Beyond that, he is not lost to me. From my youngest years I spent time with my dad. While he worked I would use a "creeper" as a kinda "skateboard" before skateboards were invented. I spent literally hundreds if not thousands of hours with him working in his auto repair shop after school. This continued until I finished high school and college. The most important thing I received from all that time with him (both in the home and the outside world) was the opportunity to watch and listen to him as he related to the challenges and people in his world.

My dad never said too much. He spoke with brevity and clarity. You really had to work hard to misunderstand him. He always spoke positively. I never heard him say anything critical of anyone and that included those people who did not always have his best interest at heart. I cherish a treasure trove of wisdom that I heard come from his lips as he spoke. He never pontificated but had a wonderful knack for sharing words of wisdom in a "back door" sort of way.

He was a man who could keep a confidence. Telling him something in confidence was like casting your fears, burdens and cares into a black hole. They just never resurfaced anywhere to anyone. I now understand why he was the confidant to so many and especially to the pastors of our area. He, a Baptist, was confidant to a couple of local parish priest when we lived in Vinton, Louisiana and later in Pasadena, Texas to at least three Baptist pastors. Being a pastor I know how paranoid we cleric types can be. It rare for pastors and priests to find a person in whom we can confide without fear of having what we share resurface and wound us. I believe this was my father's ministry.

I could go on and on about his virtues and even say a few words about his flaws and he did have his flaws. He would have loved Billy Cunningham's song in which he says, "God is great, beer is good and people are crazy." Dad would have agreed.

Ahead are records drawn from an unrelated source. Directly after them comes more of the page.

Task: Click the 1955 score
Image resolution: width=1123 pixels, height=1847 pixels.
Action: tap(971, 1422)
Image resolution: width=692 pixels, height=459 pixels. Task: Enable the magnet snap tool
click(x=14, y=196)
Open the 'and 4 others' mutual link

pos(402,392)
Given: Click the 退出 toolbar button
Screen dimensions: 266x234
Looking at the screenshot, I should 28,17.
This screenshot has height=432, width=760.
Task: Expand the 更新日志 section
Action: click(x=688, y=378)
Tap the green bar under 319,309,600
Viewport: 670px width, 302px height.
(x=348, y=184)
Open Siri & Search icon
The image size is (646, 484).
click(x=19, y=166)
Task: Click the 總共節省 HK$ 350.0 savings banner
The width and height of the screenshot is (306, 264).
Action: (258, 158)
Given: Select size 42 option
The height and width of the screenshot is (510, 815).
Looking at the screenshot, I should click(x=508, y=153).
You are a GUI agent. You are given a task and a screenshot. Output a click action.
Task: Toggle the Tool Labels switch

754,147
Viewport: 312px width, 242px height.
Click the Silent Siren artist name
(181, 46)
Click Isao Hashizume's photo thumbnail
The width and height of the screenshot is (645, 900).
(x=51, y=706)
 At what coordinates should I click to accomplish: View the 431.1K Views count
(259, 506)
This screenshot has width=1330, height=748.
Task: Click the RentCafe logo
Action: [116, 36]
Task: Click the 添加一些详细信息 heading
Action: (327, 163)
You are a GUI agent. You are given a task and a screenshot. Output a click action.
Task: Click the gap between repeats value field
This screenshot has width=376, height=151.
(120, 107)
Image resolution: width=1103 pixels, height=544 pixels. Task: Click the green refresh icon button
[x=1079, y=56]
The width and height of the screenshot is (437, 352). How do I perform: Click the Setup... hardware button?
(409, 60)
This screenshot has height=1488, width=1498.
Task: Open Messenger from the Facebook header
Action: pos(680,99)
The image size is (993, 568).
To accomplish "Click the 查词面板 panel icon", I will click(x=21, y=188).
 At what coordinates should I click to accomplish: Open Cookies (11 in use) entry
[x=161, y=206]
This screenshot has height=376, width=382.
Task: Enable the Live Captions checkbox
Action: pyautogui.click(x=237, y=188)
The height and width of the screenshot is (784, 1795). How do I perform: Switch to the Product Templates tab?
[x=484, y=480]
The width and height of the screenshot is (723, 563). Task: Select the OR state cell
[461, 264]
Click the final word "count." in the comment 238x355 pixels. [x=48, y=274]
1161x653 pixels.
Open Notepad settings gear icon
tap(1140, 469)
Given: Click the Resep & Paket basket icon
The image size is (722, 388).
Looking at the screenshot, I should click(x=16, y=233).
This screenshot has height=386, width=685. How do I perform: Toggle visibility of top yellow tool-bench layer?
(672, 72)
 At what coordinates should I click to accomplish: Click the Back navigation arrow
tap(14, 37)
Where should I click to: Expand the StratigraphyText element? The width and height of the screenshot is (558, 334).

You see it isn't so much his perfection as how he lived in light of his imperfections. He never was very successful in business (and that's putting it mildly). He never thought of himself as a good father. In fact, on his death bed he apologized for not being a good father (I told him that was news to me because I saw him as a terrific dad). He spoke of my mom's staying with him through all the years of their marriage as quite an accomplishment on her part and perhaps it was - at least from his point of view. He like all of was a flawed man or as we in the religious world might say, "a man with feet of clay."

But in spite of the real and perceived flaws he was a great dad. He was honest; he was fair; he was loyal; he was trustworthy; he worked hard and loved his work; he was generous; and he was consistent. He was the same in public as he was in private. He honored his father and his mother and he loved his wife and he loved his children. What more could a young man need in a father.

I remember when we had gathered at the National Cemetery in Houston for his graveside service that the pastor, Estol Williams, a friend of both my dad and myself surprised me by asking me to close the graveside service with a prayer. I remember that prayer as though it were done just today, "Father I thank you for a dad who through living his life showed us how to live and in his death taught us how to die." That just about says it all.

So on this Father's Day, June 19, 2011, the 28th anniversary of my Dad's death I say again the my Heavenly Father, "Father I thank you for a dad who through living his life showed us how to live and in his death taught us how to die."

1 comment:

  1. How good it is that I have a brother who can speak with such love and clarity about out parents. Thankyou for these words about dad. Love P.